Very wisely, he wrote back to me concerning the social conditions of the people, but also included the deplorable spiritual condition of the people, and the desperate need for more missionaries.
At the same time, some of my Bible college buddies asked to get together in the mornings for prayer for the Native Peoples of Canada. So before breakfast and before we had our jog around the neighbourhood, we would find a secluded spot and spend valuable moments in prayer for Native people in this country who we had never met, but whom God had placed upon our hearts. Thus began my burden for these people!
Although I had grown up in Nova Scotia, I knew very little about the Native population, other than now and then we would see a Jeep Apache wagon loaded with people selling baskets. (It is interesting that years later, as a missionary in Cape Breton, I would have the privilege of meeting some of these very people who had come to our little island in southwestern Nova Scotia, selling their beautifully constructed ash baskets – some of which are still in existence today around our old house.)
In researching the history of evangelical work among the Native population of the Maritime provinces, I was able to come up with very little evidence of this type of outreach. I did discover that the Catholic Church had been there and very active early in the 17th century, and possibly before.
There are documented records of Chief Membertou having been baptized into the Catholic Church in the year 1610. However, there is no record of any organized evangelical outreach for at least 236 years – until Silas T. Rand appeared on the scene in 1846. This is in spite of the fact that it is difficult to travel very few miles in the Maritimes without seeing the familiar steeple of little white evangelical churches, some of them within walking distance of a reserve.
This man, Rand, basically struggled alone to reach out to the Native people. He was promised help, including finances, but ran into various difficulties and eventually started living the “George Mueller way” – by faith. God wonderfully undertook for his needs until his death in 1890. However, when Rand died, the work basically died out with him. For another 65 years darkness reigned among the Native people of the Maritimes until Art and Dorothy Wellwood arrived here in 1957 to look after her parents. (“Grampy” was almost 105 years old when he passed away.)
The Wellwoods, who were members of NCEM, worked in the area for close to 17 years, reaching out to all the Maritime provinces, into Quebec, and across the border into the state of Maine. Having laid a foundation, the Wellwoods helped open the way for others to come.

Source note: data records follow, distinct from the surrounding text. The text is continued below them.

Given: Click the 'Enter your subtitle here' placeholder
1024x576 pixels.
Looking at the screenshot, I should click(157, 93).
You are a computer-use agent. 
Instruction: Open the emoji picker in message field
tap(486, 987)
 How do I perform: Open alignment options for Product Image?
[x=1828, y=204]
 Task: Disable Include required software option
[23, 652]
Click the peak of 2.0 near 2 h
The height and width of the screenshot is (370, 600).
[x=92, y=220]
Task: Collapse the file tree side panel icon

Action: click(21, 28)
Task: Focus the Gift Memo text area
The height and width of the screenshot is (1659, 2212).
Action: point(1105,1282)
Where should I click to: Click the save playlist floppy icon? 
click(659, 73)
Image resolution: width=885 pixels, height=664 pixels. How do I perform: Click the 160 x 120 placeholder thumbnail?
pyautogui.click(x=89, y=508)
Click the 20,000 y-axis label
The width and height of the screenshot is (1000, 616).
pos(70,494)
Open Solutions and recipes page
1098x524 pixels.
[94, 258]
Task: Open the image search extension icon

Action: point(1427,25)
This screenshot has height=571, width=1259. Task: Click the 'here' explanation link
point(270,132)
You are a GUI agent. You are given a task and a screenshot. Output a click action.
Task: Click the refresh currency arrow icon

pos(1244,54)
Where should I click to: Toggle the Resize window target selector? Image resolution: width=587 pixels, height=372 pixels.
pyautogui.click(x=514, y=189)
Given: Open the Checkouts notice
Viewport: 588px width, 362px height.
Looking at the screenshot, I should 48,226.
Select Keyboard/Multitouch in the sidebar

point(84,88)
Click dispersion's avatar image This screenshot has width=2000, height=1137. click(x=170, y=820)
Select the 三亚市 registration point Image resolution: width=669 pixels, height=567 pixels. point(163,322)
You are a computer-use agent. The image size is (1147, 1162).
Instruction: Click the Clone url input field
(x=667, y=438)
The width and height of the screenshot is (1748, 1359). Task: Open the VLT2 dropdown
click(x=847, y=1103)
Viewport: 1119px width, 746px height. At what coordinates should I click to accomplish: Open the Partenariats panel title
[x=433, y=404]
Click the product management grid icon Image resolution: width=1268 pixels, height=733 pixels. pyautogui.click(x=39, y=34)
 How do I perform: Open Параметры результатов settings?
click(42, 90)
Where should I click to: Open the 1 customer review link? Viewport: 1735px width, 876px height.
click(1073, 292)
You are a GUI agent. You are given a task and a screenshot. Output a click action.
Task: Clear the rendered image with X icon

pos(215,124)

We have seen the spread of the Gospel among the Maritimes First Nations grow from small beginnings to the point where today there are a number of Christians on the reserves, and several fellowship groups started. But there is still so much more to do.
Late Dawn is the continuing story of NCEM’s ministry among the Native people of the Maritime provinces, and of other missionaries who have worked and are still working among them.